(Beginning of Source material)

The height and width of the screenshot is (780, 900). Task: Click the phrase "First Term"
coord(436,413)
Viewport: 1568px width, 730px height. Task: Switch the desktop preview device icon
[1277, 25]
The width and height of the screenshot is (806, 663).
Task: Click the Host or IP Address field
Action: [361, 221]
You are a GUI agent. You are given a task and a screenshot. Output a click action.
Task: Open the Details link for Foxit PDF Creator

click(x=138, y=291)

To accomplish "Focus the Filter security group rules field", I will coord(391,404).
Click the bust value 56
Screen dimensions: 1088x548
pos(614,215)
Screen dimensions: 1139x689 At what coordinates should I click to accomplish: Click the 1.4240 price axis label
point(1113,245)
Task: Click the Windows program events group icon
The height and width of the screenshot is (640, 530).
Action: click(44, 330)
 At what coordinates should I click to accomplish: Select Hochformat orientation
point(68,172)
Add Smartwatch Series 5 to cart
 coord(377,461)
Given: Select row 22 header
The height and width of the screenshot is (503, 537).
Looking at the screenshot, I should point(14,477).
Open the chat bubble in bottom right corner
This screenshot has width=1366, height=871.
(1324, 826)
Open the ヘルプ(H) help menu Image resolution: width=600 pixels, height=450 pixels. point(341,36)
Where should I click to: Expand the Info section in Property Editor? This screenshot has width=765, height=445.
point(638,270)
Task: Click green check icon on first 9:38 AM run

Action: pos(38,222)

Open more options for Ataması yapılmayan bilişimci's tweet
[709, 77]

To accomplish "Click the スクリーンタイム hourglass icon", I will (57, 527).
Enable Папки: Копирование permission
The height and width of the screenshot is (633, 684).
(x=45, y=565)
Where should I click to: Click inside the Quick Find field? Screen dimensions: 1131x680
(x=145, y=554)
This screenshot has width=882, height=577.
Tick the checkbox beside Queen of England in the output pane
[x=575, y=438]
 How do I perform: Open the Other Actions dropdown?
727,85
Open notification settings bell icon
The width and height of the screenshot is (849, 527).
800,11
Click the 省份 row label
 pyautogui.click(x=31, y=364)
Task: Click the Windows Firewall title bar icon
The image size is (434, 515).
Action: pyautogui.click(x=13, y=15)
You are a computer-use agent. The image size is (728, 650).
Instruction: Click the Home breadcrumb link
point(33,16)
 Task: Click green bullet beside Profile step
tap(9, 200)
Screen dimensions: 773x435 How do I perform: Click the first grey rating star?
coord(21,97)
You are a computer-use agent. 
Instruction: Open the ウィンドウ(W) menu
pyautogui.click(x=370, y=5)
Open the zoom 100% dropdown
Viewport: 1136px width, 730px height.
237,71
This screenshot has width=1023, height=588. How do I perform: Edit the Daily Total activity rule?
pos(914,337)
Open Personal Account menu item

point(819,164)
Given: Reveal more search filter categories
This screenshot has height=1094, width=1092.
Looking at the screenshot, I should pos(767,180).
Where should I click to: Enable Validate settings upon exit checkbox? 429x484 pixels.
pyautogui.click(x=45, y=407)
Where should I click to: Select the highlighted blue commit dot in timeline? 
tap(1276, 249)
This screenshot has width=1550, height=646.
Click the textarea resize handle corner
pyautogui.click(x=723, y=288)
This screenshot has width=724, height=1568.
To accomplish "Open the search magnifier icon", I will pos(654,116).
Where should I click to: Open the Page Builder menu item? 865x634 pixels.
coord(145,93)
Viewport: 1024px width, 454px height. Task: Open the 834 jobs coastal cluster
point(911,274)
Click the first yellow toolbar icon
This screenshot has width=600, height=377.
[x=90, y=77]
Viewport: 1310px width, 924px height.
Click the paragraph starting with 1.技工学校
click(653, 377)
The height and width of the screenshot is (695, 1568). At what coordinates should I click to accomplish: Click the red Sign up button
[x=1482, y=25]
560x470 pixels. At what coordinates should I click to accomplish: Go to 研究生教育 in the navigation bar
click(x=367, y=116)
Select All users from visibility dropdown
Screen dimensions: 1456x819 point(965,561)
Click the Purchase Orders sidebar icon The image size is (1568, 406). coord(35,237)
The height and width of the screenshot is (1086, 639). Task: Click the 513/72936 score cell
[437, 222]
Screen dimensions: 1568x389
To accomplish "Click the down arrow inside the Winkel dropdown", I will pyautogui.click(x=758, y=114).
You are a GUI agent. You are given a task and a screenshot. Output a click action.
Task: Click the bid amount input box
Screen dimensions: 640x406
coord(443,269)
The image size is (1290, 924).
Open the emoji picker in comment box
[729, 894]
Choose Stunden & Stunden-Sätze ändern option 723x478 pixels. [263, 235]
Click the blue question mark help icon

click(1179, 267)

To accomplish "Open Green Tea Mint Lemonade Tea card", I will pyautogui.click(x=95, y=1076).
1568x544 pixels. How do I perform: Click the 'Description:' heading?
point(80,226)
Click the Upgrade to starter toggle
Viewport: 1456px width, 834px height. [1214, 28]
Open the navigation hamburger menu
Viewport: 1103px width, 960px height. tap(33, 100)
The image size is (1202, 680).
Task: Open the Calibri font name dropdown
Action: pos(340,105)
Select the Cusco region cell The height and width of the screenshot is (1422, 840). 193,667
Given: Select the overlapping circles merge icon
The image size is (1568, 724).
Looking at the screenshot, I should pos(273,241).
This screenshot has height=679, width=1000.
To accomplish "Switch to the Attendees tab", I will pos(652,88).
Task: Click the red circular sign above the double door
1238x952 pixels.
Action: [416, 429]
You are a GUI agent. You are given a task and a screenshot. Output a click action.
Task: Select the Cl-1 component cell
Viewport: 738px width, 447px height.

(End of Source material)

Work to be completed
Could you restate, word for word, the lines above from the one with "Screen dimensions: 1088x548" to the one with "Task: Click the Windows program", both included?

Result for this task
Screen dimensions: 1088x548
pos(614,215)
Screen dimensions: 1139x689 At what coordinates should I click to accomplish: Click the 1.4240 price axis label
point(1113,245)
Task: Click the Windows program events group icon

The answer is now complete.